Karen wykonywała ostatni telefon. Miała dość bawienia się w rozmowy z nieznajomymi. Połowa traktowała ją jak telemarketera i rozłączała się w kilka sekund. Inni po prostu marudzili, że nie mają czasu. Miała ochotę wysadzić telefon w powietrze. Chciała nawet zmienić sposób i zapytała sierżanta czy z Kevinem mogą pojechać do tych ludzi, ale on zamiast przytaknąć, wysłał Kim i Adama. To jeszcze bardziej wkurzyło Karen i gdy kolejna osoba nie odebrała rzuciła słuchawką tak, że cały wydział spojrzał na nią. 
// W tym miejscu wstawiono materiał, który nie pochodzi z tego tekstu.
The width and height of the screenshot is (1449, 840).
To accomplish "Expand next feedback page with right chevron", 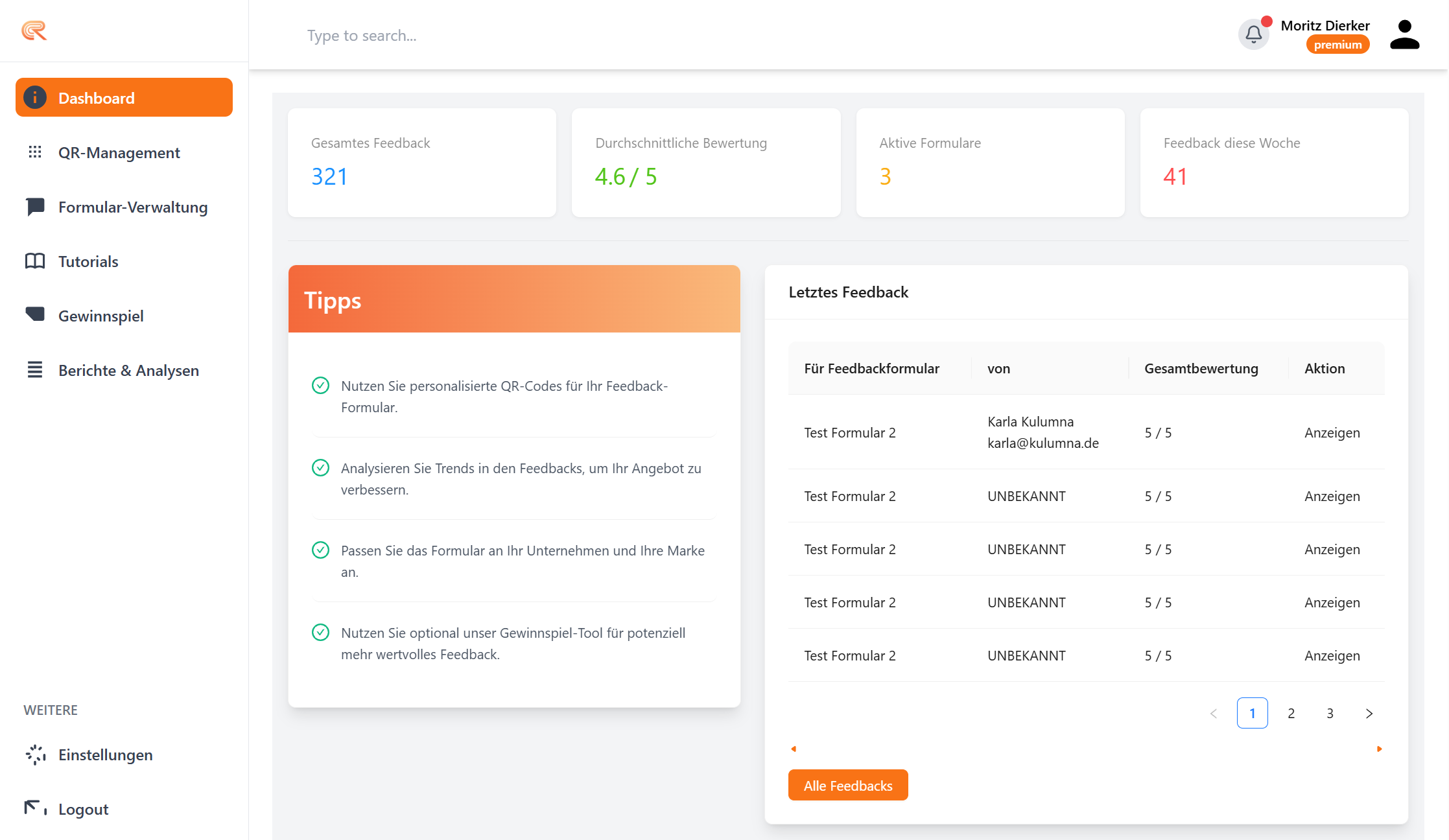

- No co? - spytała zdenerwowana patrzących na nią policjantów. - Siedzimy tu i nie ma żadnych rezultatów! - złapała się za głowę aby uspokoić myśli. W jej mózgu wciąż siedział obraz zakrwawionego Willa. Pojawił się zaraz po informacji, że znaleźli ślady, gdzie podobno miał być lekarz. Ta wizja nie chciała jej wyjść z głowy, a praca nie pomagała. Kobieta nie mogła pojąć, jak tak szybko mogła wpaść w to coś z Willem. Dlaczego tak bardzo jej zależało na nim? Przecież to tylko znajomy. Fakt poznała go dawno, teraz tak jakby odnowili znajomość, ale nigdy nie byli w  relacjach skazujących, żeby teraz musiała siedzieć i rozmyślać co się stanie z lekarzem jeśli nie będzie działać. Była zła, że uczucia dodatkowo mieszają jej w głowie i osądzie sytuacji.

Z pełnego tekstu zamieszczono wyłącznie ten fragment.